Francisco Granados ha aportado al juez del Caso Púnica nuevos documentos. Ahora suelta unas facturas de la Consejería de Justicia de entre 2003 y 2008, cuando era consejero Alfredo Prada, y dice que las facturas podrían ser falsas y haber servido para pagar los gastos electorales del PP. Lo de la corrupción en general es insoportable, y lo de estos corruptos como Granados que vomitan información a plazos es desesperante. Creo que este hombre nos está tomando el pelo a todos, además de considerar que su estrategia de defensa es calamitosa. Otra cosa es el corrupto que decide colaborar con la Justicia y cuenta la verdad, aportando las pruebas de que dispone. Pero en este hombre se percibe a distancia desde hace tiempo un afán de ajustar cuentas políticas que le resta credibilidad. Granados debería entregar de golpe, de una vez, todo el material que tiene para acreditar la mierda en la que vivían, el dinero que entre todos han robado, pero de golpe, de una vez, no a plazos, buscando con cada entrega debilitar a quienes fueron sus amigos y hoy son enemigos a los que quiere abatir a toda costa y sin escrúpulos, como no los tuvo para la mangancia a braga quitada.

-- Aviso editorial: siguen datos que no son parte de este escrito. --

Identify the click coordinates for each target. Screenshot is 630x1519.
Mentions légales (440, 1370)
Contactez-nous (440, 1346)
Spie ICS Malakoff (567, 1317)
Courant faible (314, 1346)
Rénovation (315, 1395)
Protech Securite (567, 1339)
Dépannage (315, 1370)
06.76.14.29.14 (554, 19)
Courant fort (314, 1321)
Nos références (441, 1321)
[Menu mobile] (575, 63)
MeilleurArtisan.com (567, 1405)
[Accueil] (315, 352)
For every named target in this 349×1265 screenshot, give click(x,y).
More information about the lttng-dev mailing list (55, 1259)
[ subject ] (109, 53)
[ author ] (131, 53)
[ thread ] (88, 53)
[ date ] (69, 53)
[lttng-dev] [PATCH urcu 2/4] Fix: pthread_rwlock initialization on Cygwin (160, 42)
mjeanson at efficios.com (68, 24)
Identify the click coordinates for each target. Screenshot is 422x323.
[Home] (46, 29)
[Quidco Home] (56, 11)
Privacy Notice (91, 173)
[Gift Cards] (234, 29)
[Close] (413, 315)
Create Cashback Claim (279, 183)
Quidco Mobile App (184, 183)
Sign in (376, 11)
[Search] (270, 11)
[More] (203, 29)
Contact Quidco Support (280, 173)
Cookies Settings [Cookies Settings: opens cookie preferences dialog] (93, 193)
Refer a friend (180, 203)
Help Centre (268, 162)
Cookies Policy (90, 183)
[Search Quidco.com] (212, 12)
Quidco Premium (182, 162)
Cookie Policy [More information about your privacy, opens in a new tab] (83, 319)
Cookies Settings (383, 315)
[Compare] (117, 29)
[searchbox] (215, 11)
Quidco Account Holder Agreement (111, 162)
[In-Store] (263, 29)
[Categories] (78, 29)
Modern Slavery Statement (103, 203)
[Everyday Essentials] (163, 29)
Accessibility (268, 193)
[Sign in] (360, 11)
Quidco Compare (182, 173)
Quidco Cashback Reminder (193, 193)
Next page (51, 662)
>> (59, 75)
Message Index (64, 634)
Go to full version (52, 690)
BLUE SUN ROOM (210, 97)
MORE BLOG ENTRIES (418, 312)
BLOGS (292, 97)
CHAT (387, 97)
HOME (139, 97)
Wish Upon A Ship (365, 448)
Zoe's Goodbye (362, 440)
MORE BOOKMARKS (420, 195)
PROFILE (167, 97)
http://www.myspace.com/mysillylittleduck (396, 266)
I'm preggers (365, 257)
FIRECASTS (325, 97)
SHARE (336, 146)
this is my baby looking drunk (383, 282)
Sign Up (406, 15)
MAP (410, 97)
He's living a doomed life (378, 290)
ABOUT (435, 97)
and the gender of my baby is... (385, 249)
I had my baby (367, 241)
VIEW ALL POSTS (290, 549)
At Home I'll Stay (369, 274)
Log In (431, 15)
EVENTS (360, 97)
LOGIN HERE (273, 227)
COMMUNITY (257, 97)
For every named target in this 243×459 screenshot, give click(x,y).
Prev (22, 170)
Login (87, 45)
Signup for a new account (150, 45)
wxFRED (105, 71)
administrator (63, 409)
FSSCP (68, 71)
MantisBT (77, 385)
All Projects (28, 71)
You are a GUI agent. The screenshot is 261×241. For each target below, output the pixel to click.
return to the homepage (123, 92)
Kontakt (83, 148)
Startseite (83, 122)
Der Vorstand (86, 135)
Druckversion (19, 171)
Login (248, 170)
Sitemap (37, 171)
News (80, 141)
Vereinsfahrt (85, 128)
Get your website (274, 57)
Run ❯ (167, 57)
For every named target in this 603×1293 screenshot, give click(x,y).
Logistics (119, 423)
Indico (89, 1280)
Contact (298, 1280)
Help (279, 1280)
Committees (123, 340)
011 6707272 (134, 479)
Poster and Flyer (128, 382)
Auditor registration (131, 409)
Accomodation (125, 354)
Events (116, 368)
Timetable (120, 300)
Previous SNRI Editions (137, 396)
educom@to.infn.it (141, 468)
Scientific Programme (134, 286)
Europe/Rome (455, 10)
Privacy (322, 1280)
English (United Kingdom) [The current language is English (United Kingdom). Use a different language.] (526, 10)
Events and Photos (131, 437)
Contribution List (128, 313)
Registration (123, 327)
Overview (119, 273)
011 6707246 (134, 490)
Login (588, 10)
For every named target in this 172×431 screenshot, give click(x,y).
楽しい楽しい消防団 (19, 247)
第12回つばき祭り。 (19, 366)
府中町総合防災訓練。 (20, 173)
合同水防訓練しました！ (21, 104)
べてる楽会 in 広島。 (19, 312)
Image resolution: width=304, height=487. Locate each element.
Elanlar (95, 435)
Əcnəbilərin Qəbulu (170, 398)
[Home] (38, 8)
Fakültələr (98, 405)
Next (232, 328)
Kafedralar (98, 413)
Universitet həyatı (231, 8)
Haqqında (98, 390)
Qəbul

Pensar que este hombre fue durante años una de las personas de máxima confianza de Esperanza Aguirre, junto a Ignacio González, es aterrador. ¡En qué manos estuvieron la Comunidad de Madrid y el PP madrileño! Bien está que, aunque tarde, se haga justicia, pero la lentitud de nuestra magistratura aleja la Justicia con mayúsculas. Al eternizarse la fase de instrucción de los sumarios todo se convierte en una ciénaga en la que cada poco un acusado larga una perorata o aporta unos documentos buscando titulares y aperturas de informativos, pero la cosa no avanza, no vemos la luz, y cuando llega el día del juicio las esperanzas de Justicia están agotadas, y las condenas llegan tarde, para los acusados, y para el personal, que percibe todo como una componenda, aunque no lo sea.

Y me parece esencial insistir en que la corrupción nunca acabará si no se per4sigue duramente también a los corruptores, a los empresarios que no saben competir en buena lid y se acercan a los partidos en el Gobierno con la pasta fresca, y negra, para ganar contratos millonarios de obra pública. Nunca desaparecerá la corrupción si sigue habiendo empresarios dispuestos a enfangarse y partidos felices de recibir financiación ilegal a cambio de conceder contratos a quien actúa con ese desahogo vergonzoso. Porque unos y otros saben que al final, la fiesta la pagamos entre todos los ciudadanos.